Um em cada seis universitários no país está matriculado em um curso de administração.

Em 2012, foram quase 325.000 ingressantes em administração no país. Isso excluindo os cursos tecnólogos. Estou falando só dos bacharelados.

Até a Unicamp, famosa por resistir a cursos “tecnicistas” como direito e jornalismo, abriu um curso de administração no campus de Limeira com 240 vagas  (leia aqui).

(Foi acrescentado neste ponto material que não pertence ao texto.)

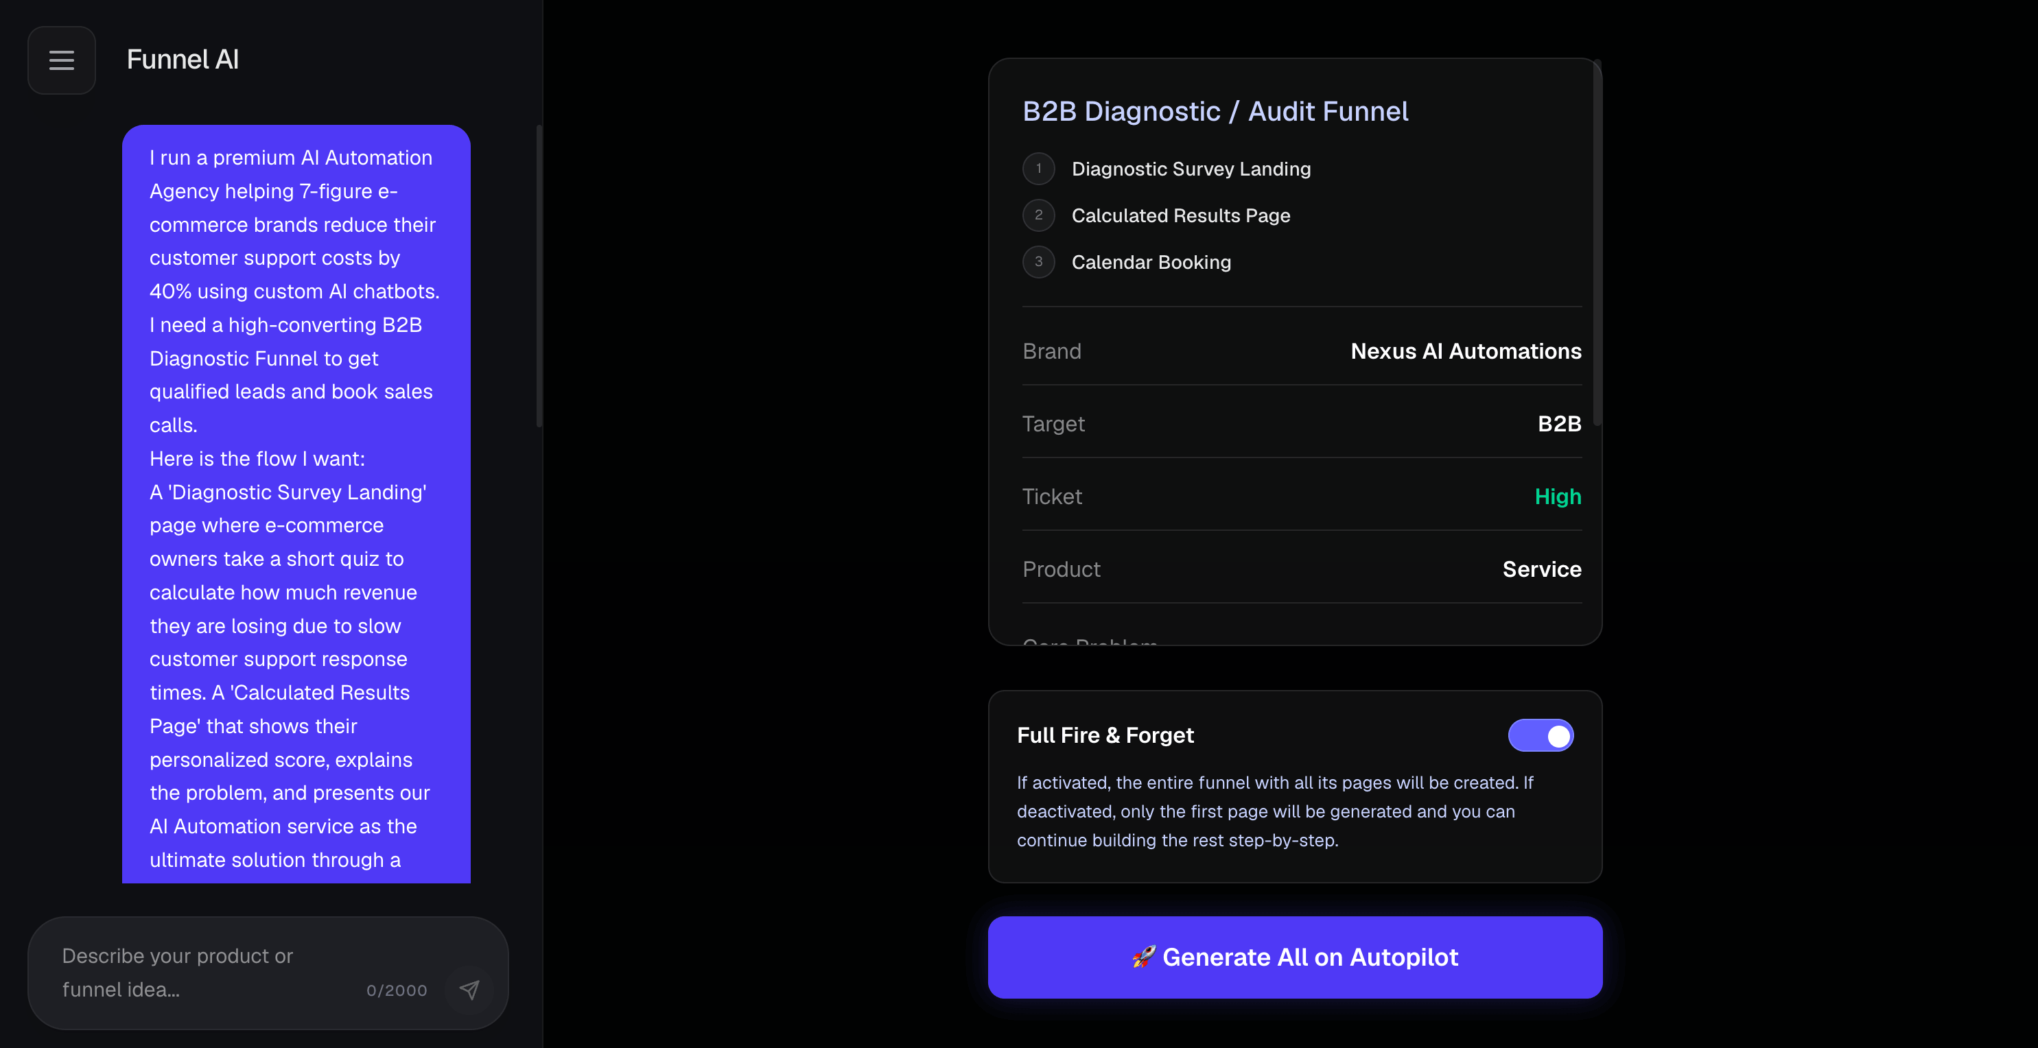
Task: Click the Nexus AI Automations brand value
Action: pos(1466,351)
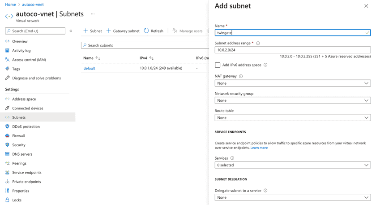Image resolution: width=376 pixels, height=205 pixels.
Task: Click the Gateway subnet button
Action: pyautogui.click(x=123, y=31)
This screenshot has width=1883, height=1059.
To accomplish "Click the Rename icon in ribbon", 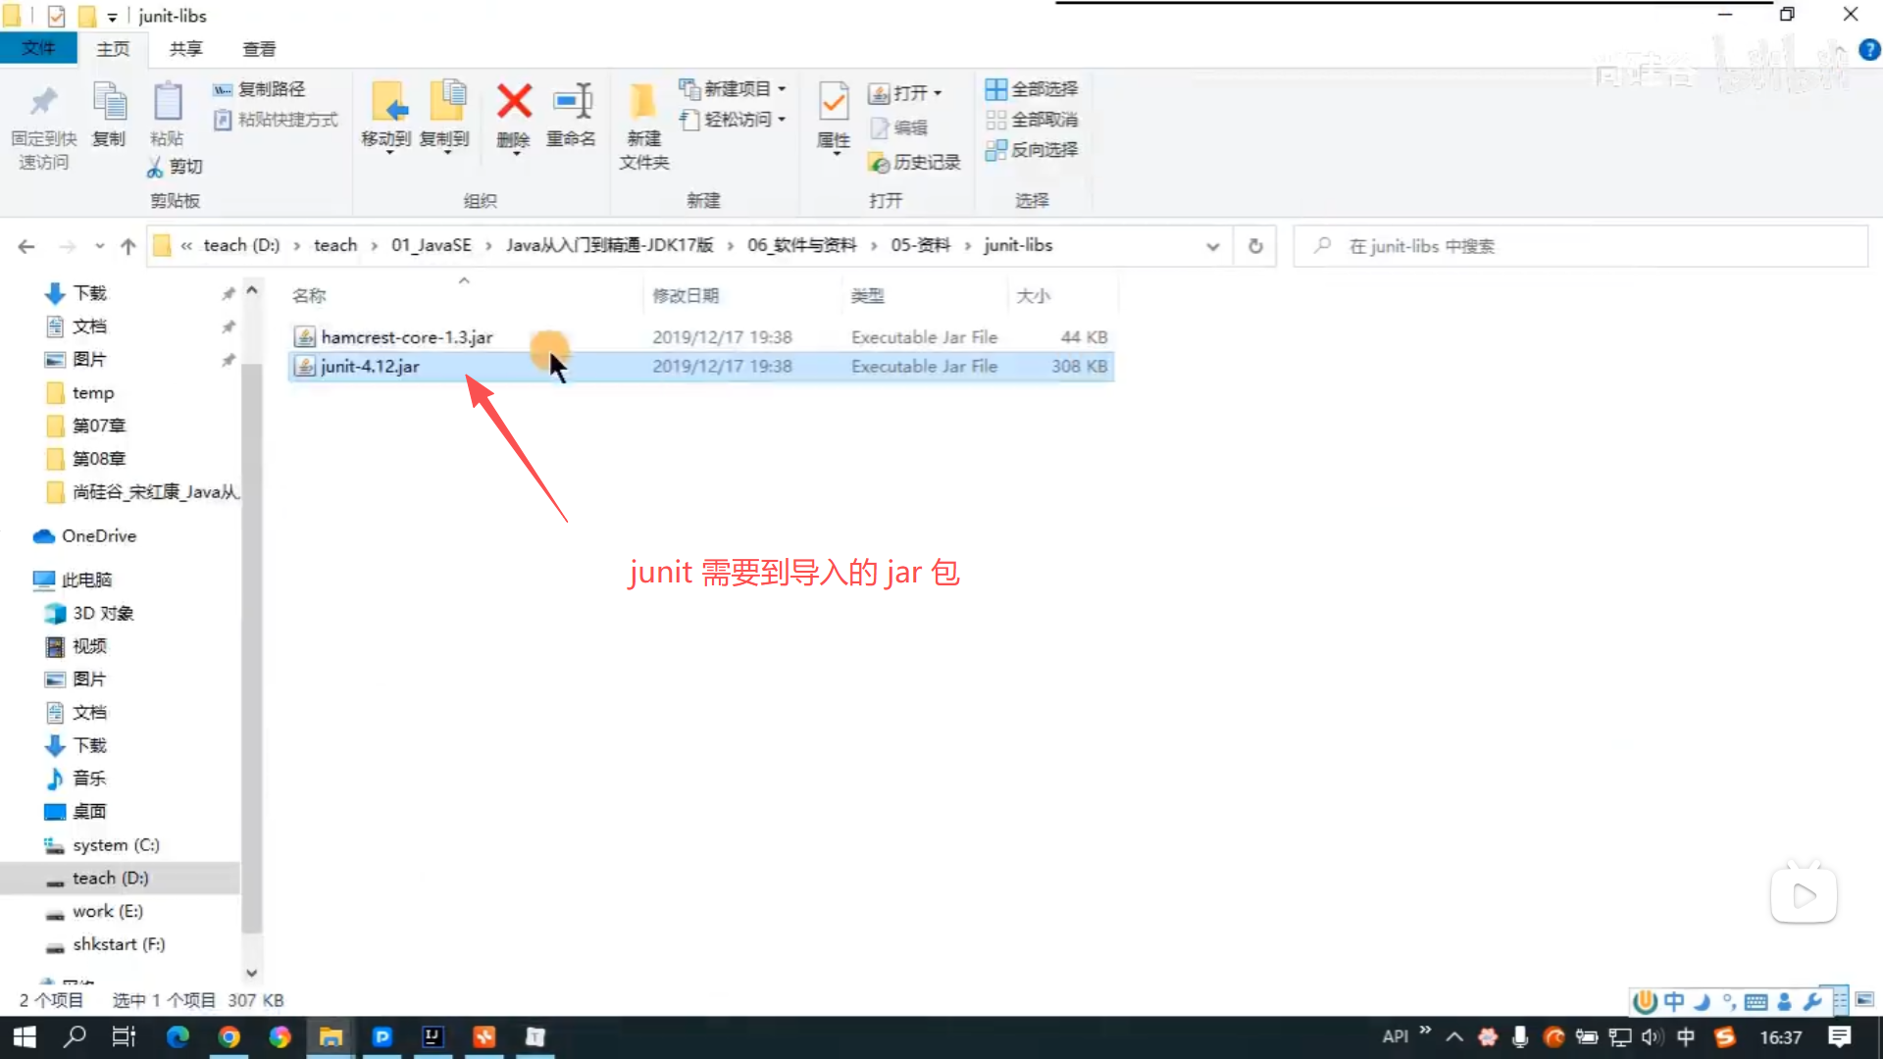I will (x=572, y=103).
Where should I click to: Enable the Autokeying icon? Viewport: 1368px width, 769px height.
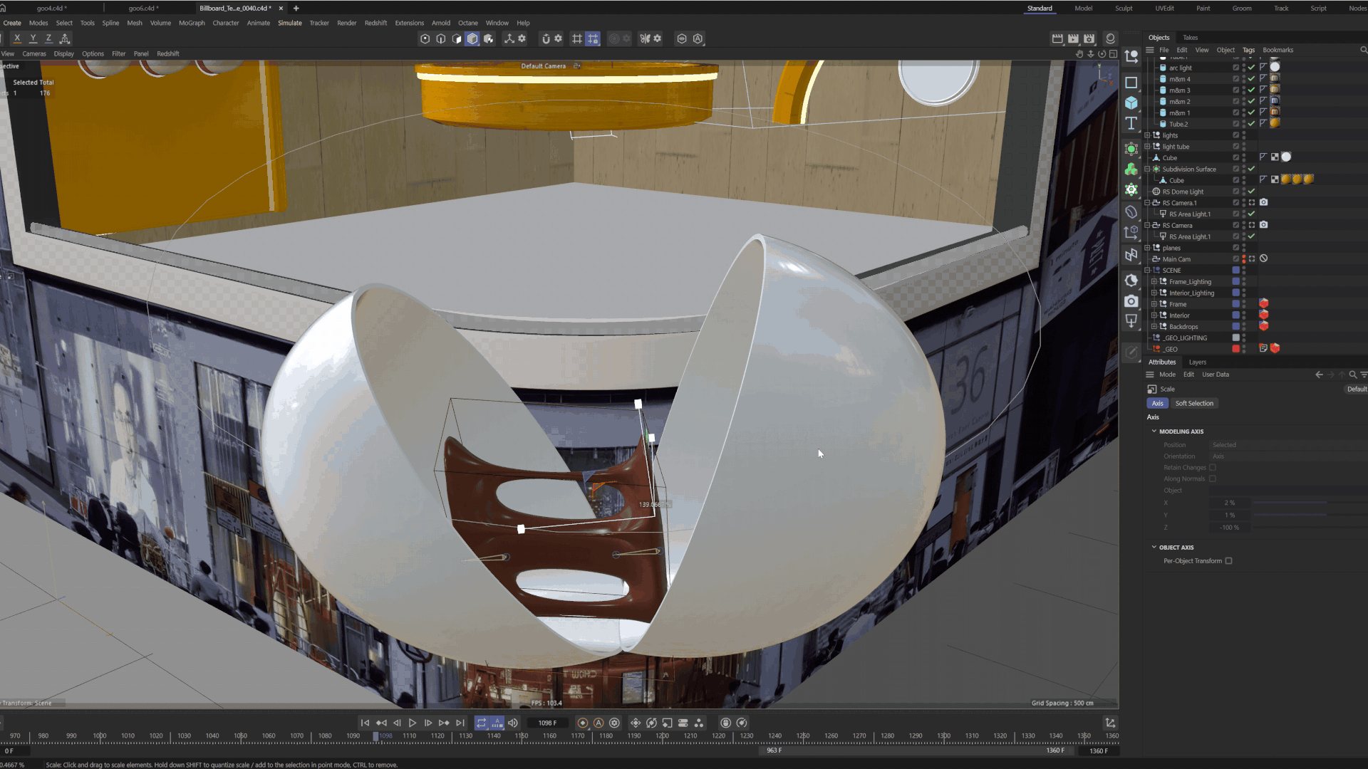599,723
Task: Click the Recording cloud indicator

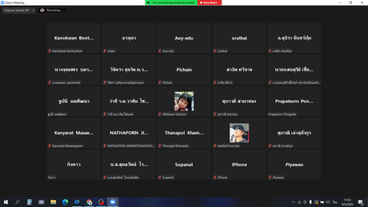Action: [52, 10]
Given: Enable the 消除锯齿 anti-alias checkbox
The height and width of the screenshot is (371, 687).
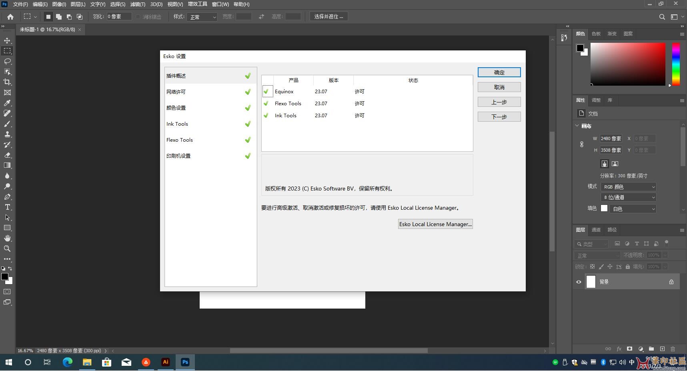Looking at the screenshot, I should pos(138,17).
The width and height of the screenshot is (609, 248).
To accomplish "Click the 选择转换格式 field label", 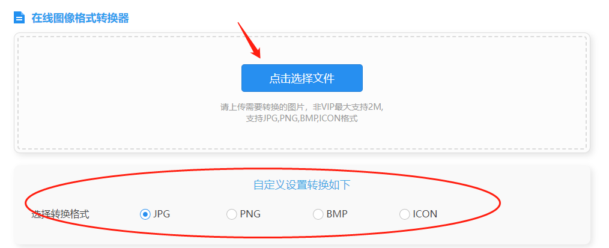I will tap(60, 214).
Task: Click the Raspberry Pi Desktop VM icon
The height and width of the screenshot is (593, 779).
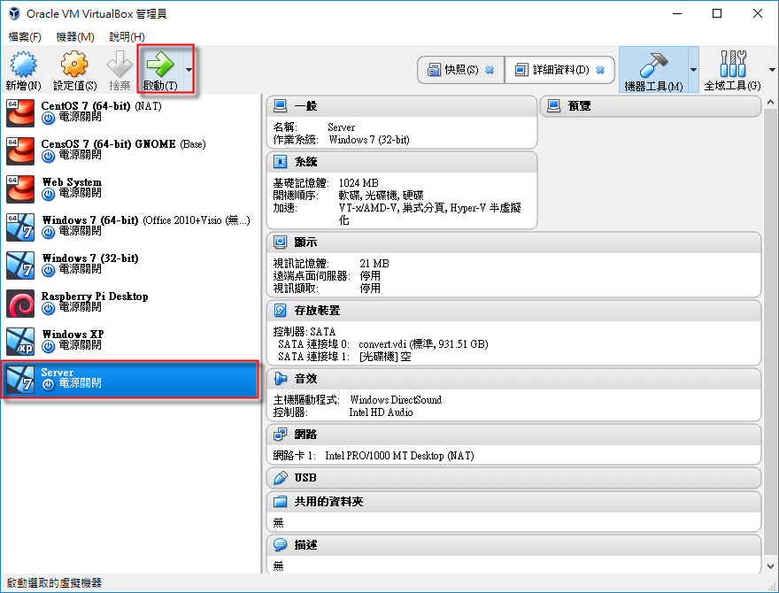Action: point(19,303)
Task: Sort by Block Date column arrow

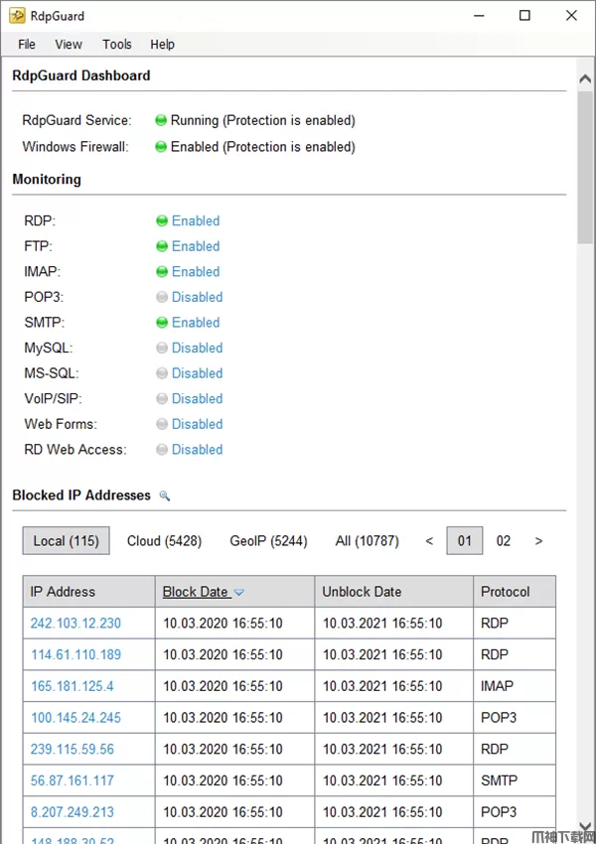Action: (x=239, y=593)
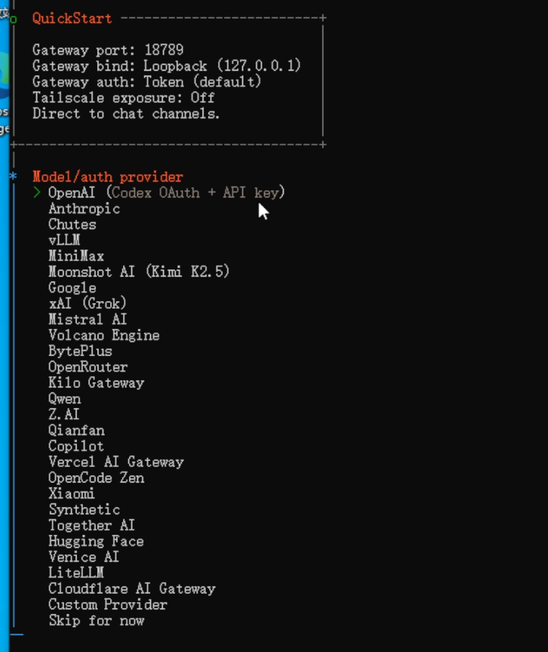Select the Chutes provider entry
The image size is (548, 652).
pyautogui.click(x=72, y=225)
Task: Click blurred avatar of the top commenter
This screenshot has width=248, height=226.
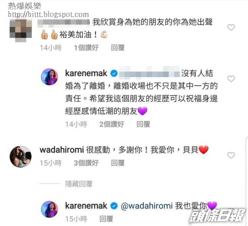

O país carece –e muito– de médicos, de engenheiros e até de geólogos. Nessas carreiras, os salários iniciais são bem competitivos. Mas os alunos querem cursar administração.

Por que?

Tenho algumas suspeitas.

Em primeiro lugar, é um curso com amplas possibilidades de emprego. Na prática, um administrador pode trabalhar em qualquer tipo de empresa.

A oferta do curso de administração também é grande.

Sem necessidade de laboratórios ou de instalações complexas, os setores público e privado conseguem oferecer cursos de administração -inclusive noturnos- sem grandes dificuldades.

Já ouvi de um aluno de administração que ele optou pelo curso porque não sabia o que queria, mas sabia o que não queria (medicina e engenharia, por exemplo).

Vale dizer que há também um certo fetiche. Quem administra é quem manda. E todo mundo quer mandar, não?

Administração é, inclusive, uma das poucas áreas do conhecimento no Brasil que conta com uma boa escola privada específica na área, a FGV.

A fundação está lado a lado com a USP na avaliação do RUF 2013 – veja aqui.

Trago para o blog a discussão: por que o curso de administração é tão demandando no Brasil?